- Relator(a)
- Ministro Herman Benjamin
- Órgão julgador
- Segunda Turma
- Data do julgamento
- 06/12/2012
- Data de publicação
- 08/03/2013
STJ – Acórdão, Rel. Ministro Herman Benjamin, Segunda Turma, j. 06/12/2012, p. 08/03/2013
ADMINISTRATIVO. PROCESSUAL CIVIL. AÇÃO POPULAR. ANULAÇÃO DE CERTAME PARA REALIZAÇÃO DE CONCURSO. LITISCONSÓRCIO NECESSÁRIO DE APROVADOS. DESCABIMENTO. PRECEDENTES. LITISCONSÓRCIO DO PREFEITO. AUSÊNCIA DE PREQUESTIONAMENTO. JULGAMENTO EXTRA PETITA. ALEGAÇÃO ACOLHIDA. 1. Trata-se, originariamente, de Ação Popular que visa à anulação, por irregularidades, de certame para realização de concurso público.
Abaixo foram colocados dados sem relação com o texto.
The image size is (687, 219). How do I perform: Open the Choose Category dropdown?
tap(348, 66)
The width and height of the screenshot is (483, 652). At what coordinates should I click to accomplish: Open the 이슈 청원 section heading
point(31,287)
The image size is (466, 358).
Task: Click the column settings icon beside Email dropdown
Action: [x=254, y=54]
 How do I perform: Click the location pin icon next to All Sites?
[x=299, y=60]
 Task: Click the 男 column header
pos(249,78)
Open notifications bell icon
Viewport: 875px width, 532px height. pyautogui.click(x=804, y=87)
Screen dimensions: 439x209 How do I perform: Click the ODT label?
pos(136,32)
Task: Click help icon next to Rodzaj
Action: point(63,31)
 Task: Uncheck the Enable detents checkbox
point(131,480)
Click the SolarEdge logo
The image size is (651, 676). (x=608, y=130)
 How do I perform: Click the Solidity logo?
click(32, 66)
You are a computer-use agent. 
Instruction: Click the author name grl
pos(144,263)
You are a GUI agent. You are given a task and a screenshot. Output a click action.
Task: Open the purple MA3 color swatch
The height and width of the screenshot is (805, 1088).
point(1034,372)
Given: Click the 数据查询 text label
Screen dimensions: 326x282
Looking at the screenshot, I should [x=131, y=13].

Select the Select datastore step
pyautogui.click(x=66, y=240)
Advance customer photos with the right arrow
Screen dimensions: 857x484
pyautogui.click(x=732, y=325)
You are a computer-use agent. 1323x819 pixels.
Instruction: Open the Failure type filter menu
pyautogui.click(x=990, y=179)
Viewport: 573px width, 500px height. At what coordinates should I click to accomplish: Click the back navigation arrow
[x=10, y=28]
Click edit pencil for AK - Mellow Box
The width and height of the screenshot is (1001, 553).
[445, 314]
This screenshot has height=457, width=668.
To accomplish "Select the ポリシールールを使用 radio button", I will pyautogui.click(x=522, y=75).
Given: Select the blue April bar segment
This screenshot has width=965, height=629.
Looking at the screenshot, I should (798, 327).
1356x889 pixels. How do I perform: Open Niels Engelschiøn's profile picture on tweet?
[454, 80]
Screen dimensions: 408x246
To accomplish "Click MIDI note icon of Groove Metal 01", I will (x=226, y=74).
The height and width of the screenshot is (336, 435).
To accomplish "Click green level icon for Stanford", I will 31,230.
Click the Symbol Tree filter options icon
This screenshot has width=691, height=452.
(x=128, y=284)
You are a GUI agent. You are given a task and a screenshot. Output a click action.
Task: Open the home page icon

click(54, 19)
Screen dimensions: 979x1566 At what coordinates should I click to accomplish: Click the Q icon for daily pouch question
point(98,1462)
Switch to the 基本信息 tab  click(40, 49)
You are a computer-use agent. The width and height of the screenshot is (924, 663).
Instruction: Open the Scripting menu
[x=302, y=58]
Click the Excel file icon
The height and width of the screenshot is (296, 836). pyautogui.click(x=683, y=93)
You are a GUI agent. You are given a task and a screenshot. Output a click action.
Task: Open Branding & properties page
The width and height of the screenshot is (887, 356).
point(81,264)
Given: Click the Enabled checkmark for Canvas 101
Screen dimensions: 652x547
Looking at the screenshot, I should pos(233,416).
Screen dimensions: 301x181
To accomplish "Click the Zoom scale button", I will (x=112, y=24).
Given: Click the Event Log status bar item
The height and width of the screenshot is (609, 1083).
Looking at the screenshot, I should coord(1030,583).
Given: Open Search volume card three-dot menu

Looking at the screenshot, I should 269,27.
A sentença de procedência foi mantida pelo Tribunal de origem. 2. A divergência jurisprudencial deve ser comprovada, cabendo à recorrente demonstrar as circunstâncias que identificam ou assemelham os casos confrontados, com indicação da similitude fática e jurídica entre eles. Indispensável a transcrição de trechos do relatório e do voto dos acórdãos recorrido e paradigma, realizando-se o cotejo analítico entre ambos, com o intuito de bem caracterizar a interpretação legal divergente. Houve, portanto, desrespeito a esses requisitos legais e regimentais (art. 541, parágrafo único, do CPC e art. 255 do RI/STJ), o que impede o conhecimento do Recurso. 3. Afasta-se o litisconsórcio passivo necessário dos aprovados em concurso público cuja nulidade pode ser decretada em demanda. Precedentes do STJ. 4. O tema do litisconsórcio necessário do prefeito não foi abordado no acórdão recorrido, nos Embargos de Declaração e no respectivo acórdão, tratando-se de inovação recursal despida de prequestionamento. 5. Assiste razão à recorrente a respeito da alegação de julgamento extra petita. Não houve pedido de condenação ao ressarcimento do Erário. A lesão é pressuposto da Ação Popular (art. 1º da Lei 4.717/1965) e a nulidade do negócio jurídico pode ser deduzida autonomamente desde que tal pressuposto seja demonstrado (ainda que in re ipsa). O pedido de ressarcimento é cabível, mas seu acolhimento depende de sua presença na exordial, o que não se verificou no caso concreto. Nulidade de parcela da condenação reconhecida. 6. Recurso Especial parcialmente conhecido e, nessa parte, provido para anular a condenação à devolução da quantia contratada aos cofres públicos e do valor pago pelas inscrições aos candidatos. (REsp n. 1.283.121/ES, relator Ministro Herman Benjamin, Segunda Turma, julgado em 6/12/2012, DJe de 8/3/2013.)